Pointing records for text and elements
____________
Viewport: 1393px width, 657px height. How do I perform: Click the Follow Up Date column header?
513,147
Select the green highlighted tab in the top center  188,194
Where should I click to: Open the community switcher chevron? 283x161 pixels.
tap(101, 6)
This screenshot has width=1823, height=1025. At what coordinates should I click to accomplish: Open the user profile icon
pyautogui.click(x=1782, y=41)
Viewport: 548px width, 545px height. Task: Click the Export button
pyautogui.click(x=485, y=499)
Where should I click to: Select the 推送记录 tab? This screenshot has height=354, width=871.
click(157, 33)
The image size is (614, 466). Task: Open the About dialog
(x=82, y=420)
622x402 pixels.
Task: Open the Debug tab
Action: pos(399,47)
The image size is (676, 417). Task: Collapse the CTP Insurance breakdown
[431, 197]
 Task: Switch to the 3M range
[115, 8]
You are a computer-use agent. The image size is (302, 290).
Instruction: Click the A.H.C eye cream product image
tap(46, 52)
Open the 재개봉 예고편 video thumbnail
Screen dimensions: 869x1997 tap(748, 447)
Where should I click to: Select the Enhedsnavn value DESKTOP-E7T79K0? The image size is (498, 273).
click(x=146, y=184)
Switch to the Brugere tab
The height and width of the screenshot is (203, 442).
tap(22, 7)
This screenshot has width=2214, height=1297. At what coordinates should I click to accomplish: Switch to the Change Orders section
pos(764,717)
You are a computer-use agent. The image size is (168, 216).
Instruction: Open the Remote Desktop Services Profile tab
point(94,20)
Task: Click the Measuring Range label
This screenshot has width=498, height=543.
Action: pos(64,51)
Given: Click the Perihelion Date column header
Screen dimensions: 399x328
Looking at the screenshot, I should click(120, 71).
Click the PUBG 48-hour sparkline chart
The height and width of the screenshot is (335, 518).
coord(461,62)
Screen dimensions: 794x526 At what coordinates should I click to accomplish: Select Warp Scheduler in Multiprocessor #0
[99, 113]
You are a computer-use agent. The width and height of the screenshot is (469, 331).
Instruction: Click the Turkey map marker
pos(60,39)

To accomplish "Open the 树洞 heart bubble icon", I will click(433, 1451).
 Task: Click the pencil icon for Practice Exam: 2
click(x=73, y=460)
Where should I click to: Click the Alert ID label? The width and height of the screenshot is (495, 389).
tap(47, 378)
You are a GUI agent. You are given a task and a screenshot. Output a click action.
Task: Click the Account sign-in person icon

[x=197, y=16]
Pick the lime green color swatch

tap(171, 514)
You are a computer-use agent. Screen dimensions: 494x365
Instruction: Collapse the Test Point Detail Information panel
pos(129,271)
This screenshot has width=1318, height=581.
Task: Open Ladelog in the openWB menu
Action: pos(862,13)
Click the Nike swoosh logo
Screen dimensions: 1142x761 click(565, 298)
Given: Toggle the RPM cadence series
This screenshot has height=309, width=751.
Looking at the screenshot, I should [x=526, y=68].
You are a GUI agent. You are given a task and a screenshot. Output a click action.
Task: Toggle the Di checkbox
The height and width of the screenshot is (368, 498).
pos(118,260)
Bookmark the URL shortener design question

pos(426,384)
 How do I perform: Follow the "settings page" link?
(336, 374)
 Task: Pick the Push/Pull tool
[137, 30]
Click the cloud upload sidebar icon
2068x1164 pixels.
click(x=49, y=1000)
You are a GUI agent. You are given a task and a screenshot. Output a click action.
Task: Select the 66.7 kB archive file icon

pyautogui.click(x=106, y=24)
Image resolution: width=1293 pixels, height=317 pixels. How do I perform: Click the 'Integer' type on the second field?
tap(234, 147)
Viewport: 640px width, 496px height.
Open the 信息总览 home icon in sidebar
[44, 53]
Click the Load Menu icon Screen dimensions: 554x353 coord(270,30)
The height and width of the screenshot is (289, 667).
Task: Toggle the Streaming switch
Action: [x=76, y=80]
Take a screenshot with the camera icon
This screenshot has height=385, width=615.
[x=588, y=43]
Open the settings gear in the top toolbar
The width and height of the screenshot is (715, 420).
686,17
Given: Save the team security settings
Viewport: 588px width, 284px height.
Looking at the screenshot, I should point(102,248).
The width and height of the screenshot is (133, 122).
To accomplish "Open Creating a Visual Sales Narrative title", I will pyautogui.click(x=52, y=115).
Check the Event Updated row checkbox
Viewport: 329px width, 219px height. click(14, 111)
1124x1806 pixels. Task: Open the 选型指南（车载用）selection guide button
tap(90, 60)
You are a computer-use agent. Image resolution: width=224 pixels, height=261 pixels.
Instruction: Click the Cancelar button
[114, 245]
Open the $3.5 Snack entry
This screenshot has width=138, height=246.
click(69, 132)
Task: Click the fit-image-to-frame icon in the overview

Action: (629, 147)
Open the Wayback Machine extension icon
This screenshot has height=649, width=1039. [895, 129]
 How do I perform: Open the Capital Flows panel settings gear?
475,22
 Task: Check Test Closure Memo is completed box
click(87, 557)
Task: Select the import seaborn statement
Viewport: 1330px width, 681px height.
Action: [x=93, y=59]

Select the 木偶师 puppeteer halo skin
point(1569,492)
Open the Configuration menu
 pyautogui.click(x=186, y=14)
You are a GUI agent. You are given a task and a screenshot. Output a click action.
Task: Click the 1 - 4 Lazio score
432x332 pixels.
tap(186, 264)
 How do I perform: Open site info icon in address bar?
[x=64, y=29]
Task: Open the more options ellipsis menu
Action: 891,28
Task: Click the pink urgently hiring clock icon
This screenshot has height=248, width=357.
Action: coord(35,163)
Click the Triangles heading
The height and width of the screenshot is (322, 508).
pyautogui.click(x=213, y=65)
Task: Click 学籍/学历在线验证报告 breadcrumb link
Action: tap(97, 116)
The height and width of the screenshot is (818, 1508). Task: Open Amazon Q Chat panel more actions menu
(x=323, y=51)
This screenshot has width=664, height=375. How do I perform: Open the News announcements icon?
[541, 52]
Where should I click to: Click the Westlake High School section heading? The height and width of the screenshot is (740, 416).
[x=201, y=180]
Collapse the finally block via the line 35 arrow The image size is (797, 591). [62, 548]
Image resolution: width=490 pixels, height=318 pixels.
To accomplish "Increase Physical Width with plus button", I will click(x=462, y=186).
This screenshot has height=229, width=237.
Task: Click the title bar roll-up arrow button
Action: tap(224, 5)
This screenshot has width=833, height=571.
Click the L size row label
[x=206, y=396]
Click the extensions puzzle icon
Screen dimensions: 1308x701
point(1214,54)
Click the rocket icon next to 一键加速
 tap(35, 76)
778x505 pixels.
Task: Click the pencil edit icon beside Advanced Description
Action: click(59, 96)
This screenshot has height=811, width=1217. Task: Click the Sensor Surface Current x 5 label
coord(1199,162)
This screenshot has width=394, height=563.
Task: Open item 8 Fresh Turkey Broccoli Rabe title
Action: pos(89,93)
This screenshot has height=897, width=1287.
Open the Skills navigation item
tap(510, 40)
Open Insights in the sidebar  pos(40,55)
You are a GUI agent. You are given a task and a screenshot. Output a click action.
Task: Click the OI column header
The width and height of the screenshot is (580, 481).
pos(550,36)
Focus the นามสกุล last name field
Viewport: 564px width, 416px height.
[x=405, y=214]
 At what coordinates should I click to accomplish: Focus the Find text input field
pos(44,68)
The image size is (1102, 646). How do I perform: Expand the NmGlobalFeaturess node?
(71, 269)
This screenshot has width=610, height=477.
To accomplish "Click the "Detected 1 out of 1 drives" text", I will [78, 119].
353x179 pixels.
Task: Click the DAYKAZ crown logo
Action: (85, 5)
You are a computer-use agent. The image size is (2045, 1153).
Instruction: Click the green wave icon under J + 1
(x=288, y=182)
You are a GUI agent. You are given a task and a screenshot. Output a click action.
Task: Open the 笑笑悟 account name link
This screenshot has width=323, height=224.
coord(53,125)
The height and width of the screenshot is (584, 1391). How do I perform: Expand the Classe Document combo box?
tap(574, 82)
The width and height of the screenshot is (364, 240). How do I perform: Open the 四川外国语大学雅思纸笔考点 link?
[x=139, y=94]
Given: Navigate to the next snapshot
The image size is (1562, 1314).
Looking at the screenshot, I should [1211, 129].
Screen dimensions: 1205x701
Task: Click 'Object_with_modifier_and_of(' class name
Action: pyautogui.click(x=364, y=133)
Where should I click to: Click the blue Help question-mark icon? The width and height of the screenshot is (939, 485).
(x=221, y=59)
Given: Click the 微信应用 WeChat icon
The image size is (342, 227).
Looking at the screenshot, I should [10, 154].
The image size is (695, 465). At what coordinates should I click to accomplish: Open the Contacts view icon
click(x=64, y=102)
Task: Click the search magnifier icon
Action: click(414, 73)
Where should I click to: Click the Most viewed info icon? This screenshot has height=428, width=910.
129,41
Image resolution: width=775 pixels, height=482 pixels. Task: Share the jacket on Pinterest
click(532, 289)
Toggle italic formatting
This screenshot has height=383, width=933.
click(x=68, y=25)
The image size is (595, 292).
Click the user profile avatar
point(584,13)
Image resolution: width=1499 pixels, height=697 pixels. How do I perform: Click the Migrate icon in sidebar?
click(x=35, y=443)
____________
**Problem to work on:**
How many lines of the entries above contain the string "dimensions" with matching case? Reply with the number alone.

**The solution:**
8